O VIG é um ETF criado pela Vanguard em 2006, e o nome dele já entrega a proposta: Dividend Appreciation quer dizer “valorização dos dividendos”. Traduzindo de um jeito simples: ele não sai caçando as ações que pagam os maiores proventos do momento, mas sim aquelas empresas que têm o hábito de aumentar o que pagam ano após ano. É uma estratégia de constância, não de atirar para o alto.

Na prática, o VIG replica um índice chamado S&P U.S. Dividend Growers Index, que só aceita empresas americanas com pelo menos dez anos seguidos de aumento nos dividendos. É uma régua bem alta, que filtra negócios consistentes e bem administrados. Com isso, o fundo acaba reunindo cerca de 340 empresas de grande porte, num patrimônio gigante de mais de 100 bilhões de dólares.

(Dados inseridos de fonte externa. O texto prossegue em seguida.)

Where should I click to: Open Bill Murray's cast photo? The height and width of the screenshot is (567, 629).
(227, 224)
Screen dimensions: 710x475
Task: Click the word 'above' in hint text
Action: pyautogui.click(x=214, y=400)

Um ponto curioso sobre o VIG é a sua composição. Você pode pensar: “Ah, é um fundo de dividendos, então deve ter muitas empresas de energia, bancos tradicionais, coisas assim”. Mas não é bem assim. Por causa da regra dos dez anos de aumento, gigantes da tecnologia como Apple, Microsoft e Broadcom acabam entrando na carteira e tendo um peso considerável. Isso torna o VIG um híbrido interessante: ele oferece empresas de qualidade que pagam dividendos crescentes, mas sem abrir mão do potencial de crescimento que a tecnologia proporciona.

Importante destacar que o VIG é gerido de forma passiva. Não tem ninguém tentando vencer o mercado com jogadas ousadas; o fundo apenas compra as empresas que estão no índice e mantém elas na mesma proporção. Isso mantém os custos lá embaixo e elimina o risco de o gestor errar a mão.

Leia mais: Dividendos: o que são, como funcionam e como receber?

Como funciona o ETF VIG?

O ETF VIG funciona comprando ações de empresas americanas que têm o hábito de aumentar seus dividendos todo ano há pelo menos uma década. Ele não tenta adivinhar quais ações vão se sair melhor; simplesmente copia um índice chamado S&P U.S. Dividend Growers Index, mantendo as mesmas empresas na mesma proporção.

Quando essas empresas pagam dividendos, o VIG acumula tudo e repassa aos cotistas a cada três meses. É um trabalho bem simples e mecânico, feito para investidores que não querem ter o trabalho de escolher ações uma por uma.

Tributação e aspectos fiscais

Para um brasileiro investir no VIG, é preciso estar atento a duas cobranças principais.

Na primeira, o governo dos Estados Unidos retém 30% de todos os dividendos que você receberia, antes mesmo de o dinheiro cair na sua conta.

Depois, quando você vender suas cotas com lucro aqui do Brasil, terá que pagar 15% de imposto sobre o ganho de capital para a Receita Federal.

Uma diferença importante é que não existe aquele abatimento mensal de isenção de 35 mil reais como acontece com ações brasileiras, e também não há o “come-cotas” que existe nos fundos nacionais. A tributação só ocorre no momento da venda e na fonte para os dividendos.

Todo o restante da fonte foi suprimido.